O GOSTO DE DIZER E PALAVRAR
Com uma notável intuição, o poeta define a sua pátria com ironia e certeza, e refere-a ao respeito das palavras e das ideias, que com elas se constroem. Por isso, não acusa os ignorantes, mas sim o resultado da ignorância, exigindo o respeito pela expressão rigorosa da palavra e da cultura, como transmissão da humanidade na vivência do tempo. E ouvimo-lo: «Gosto de dizer. Direi melhor: gosto de palavrar. As palavras são para mim corpos tocáveis, seres visíveis, sensualidades incorporadas». E estremecia se diziam bem, se sabiam dizer! A expressão, a voz e a ênfase mudam tudo. E, ao ouvir, tremia «como um ramo ao vento num delírio passivo de coisa movida». Afinal, não basta a ligação formal entre língua e pátria. Há o corpo e a terra, a voz e o rosto. É preciso entender que o que está em causa é um dever, uma responsabilidade para com a palavra que recebemos e que legamos. É do «património imaterial» por excelência que falamos, que se confunde com a identificação das coisas e a expressão dos sentimentos – como o gosto do cozido ou da bôla, do queijo e da canja, como o cantar dos alcatruzes ou a toada das camponesas, como o modo de vindimar as uvas e de varejar as amêndoas e os figos. Que é o património senão essa comunhão entre pedras e gentes, entre costumes e ambientes, ontem e hoje, recebendo e recriando? Diria Pedro Homem de Melo: «A Pátria, realidade, / vive em nós, porque nós vivemos». E Almada Negreiros, de modo desabrido: «Ainda nenhum português realizou o verdadeiro valor da língua portuguesa (…) porque Portugal, a dormir desde Camões, ainda não sabe o verdadeiro significado das palavras».

O IMPERADOR DA LÍNGUA PORTUGUESA
É curioso que Bernardo Soares fale emocionadamente de Vieira («Este, que teve a fama e à glória tem, / Imperador da língua portuguesa, / Foi-nos um céu também»). Trata-se do símbolo da maturidade da língua, exemplo do respeito sagrado pela palavra. E que será hoje o misterioso Quinto Império? Decerto nada que tenha a ver com poderes temporais ou com divisões blindadas. Decerto nada que tenha soluções imediatas para os problemas da dívida soberana e para a falência das economias de casino. E temos de estar alerta relativamente aos sentimentalismos que amolecem a vontade. Razão e sentimento encontram-se.

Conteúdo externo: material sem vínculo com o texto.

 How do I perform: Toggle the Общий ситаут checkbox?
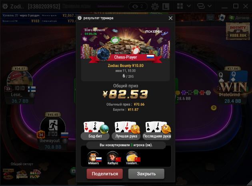tap(7, 164)
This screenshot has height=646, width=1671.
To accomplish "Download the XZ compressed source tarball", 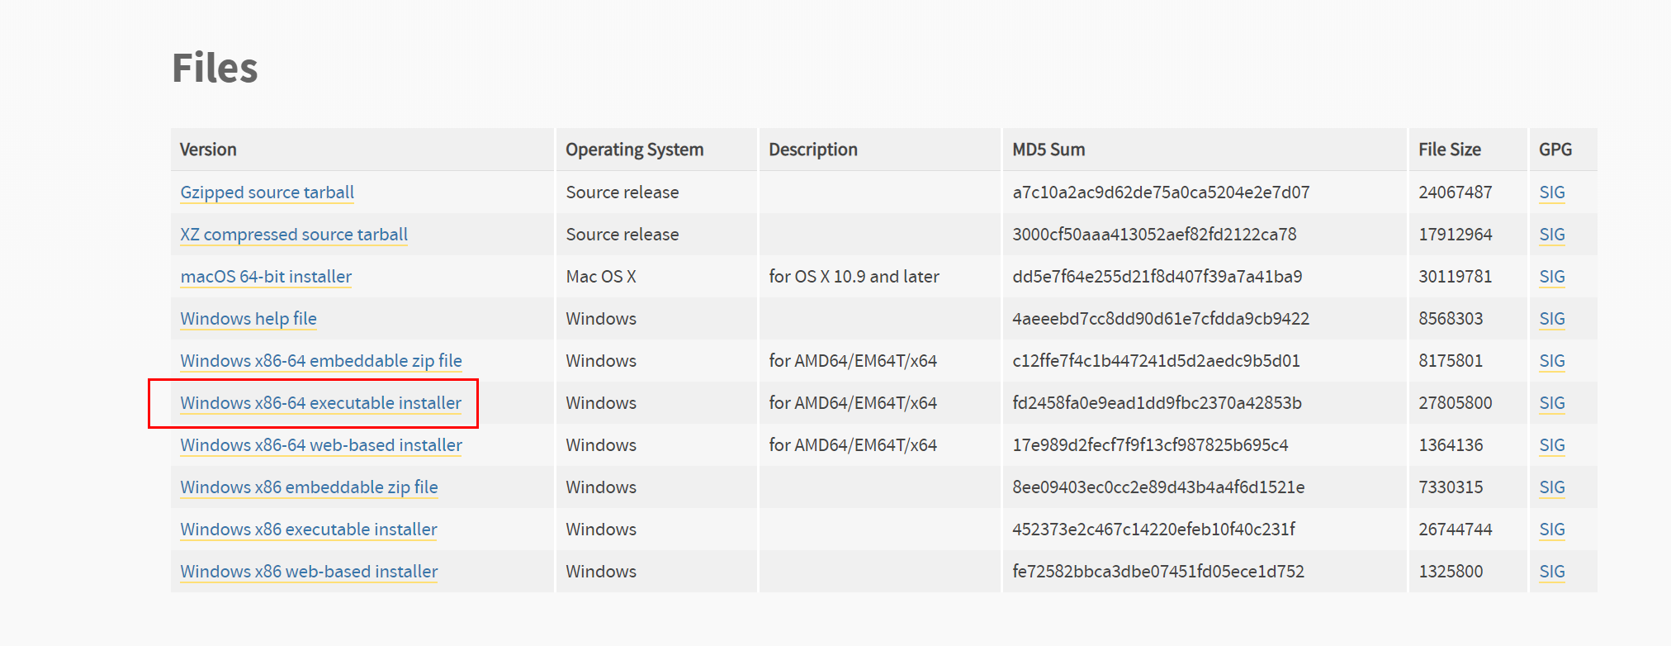I will (294, 235).
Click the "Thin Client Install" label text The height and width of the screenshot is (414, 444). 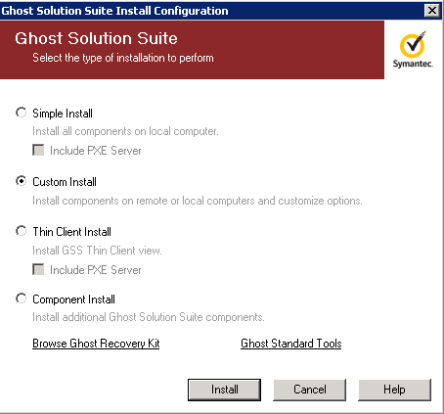click(x=71, y=232)
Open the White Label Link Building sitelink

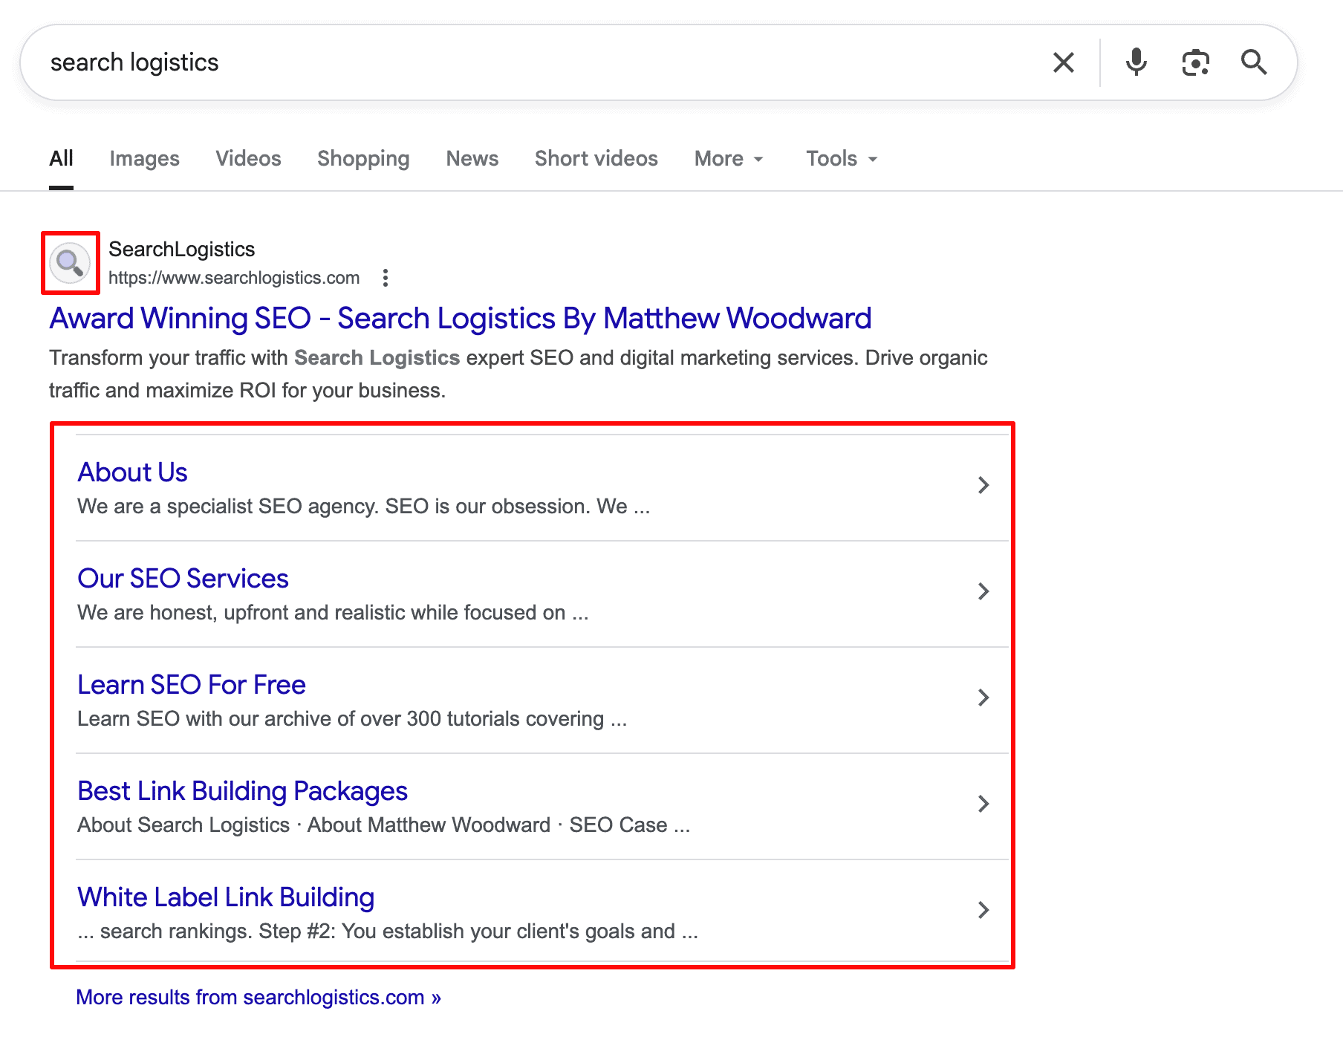coord(226,897)
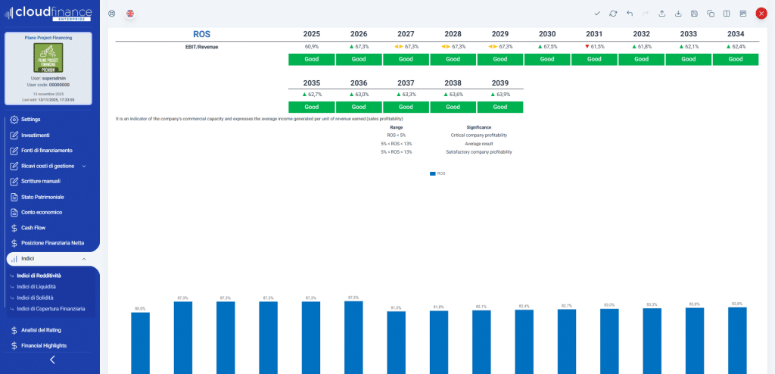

O respeito sagrado pela palavra obriga a cultivarmos a dignidade do ser e do querer, a capacidade de encontrarmos os caminhos de emancipação e os antídotos contra a descrença e a autoflagelação. Vieira, falando do «nosso» Santo António de Lisboa, dizia: «não tem logo quem se queixar Portugal. Se António não nascera para o Sol, tivera a sepultura onde teve nascimento; mas como Deus o criou para a luz do mundo, nascer em uma parte e sepultar-se na outra é obrigação do Sol» (1670). A relação com a sociedade global não pode deixar-nos. Como no diálogo entre Todo o Mundo e Ninguém, de Mestre Gil (no Auto da Lusitânia), precisamos de fincar os pés na terra com a humildade necessária para podermos realizar – «semeia o agricultor em pouca terra o que depois há-de dispor em muita»… O Império de Vieira e de Pessoa é hoje império do espírito, da língua e da palavra, partindo da ideia profética de comunhão universal dos povos cristãos para o desaparecimento universal da guerra e a instauração da paz universal – considerando a razão como limite do poder, temperando virtude teológica e prudência política. Utopia? Decerto que sim, mas se hoje falamos de respeito da palavra, falamos de factores democráticos, em que insiste Jaime Cortesão, no seu humanismo universalista.

NÃO ESTAMOS SÓS
A cultura portuguesa não está só. Liga-se às outras culturas da língua portuguesa e tem de ser entendida como uma cultura multímoda, cujo caminho tem de coordenar e articular os objectivos heterogéneos do mundo da fala portuguesa. Lembrando o dilema fixação e transporte, temos de entender que o nosso défice fundamental é ainda de aprendizagem e de capacidade inovadora. A língua e a cultura têm valor que importa aproveitar. A internacionalização da língua portuguesa é um ponto de especial importância. Temos de afirmar que a Comunidade de Países de Língua Portuguesa (CPLP) ainda é muito modesta no seu programa de valorização da língua como elemento fundamental de um impulso moderno de inovação e de criatividade. Há um largo espaço para o desenvolvimento da cooperação internacional relativamente às culturas de língua portuguesa, nos domínios académico, científico, formativo e universitário, que tem de ser aproveitado – não apenas na lusofonia, mas atraindo novas atenções nos principais centros académicos e de cultura. E impõe-se ainda incentivar a mobilidade de estudantes e professores de modo a que haja um maior diálogo entre culturas, num contexto multilinguístico, e um melhor conhecimento das culturas da língua portuguesa. Como afirmava Diogo Vasconcelos, que inesperadamente nos deixou, quando muito dele se esperaria: «a Europa precisa de mobilizar a criatividade colectiva para melhorar a sua capacidade de inovação… (…) É nos momentos de crise que podemos testar e criar novas soluções. São tempos para sermos frugais nos custos, mas exuberantes na criação de novos futuros possíveis».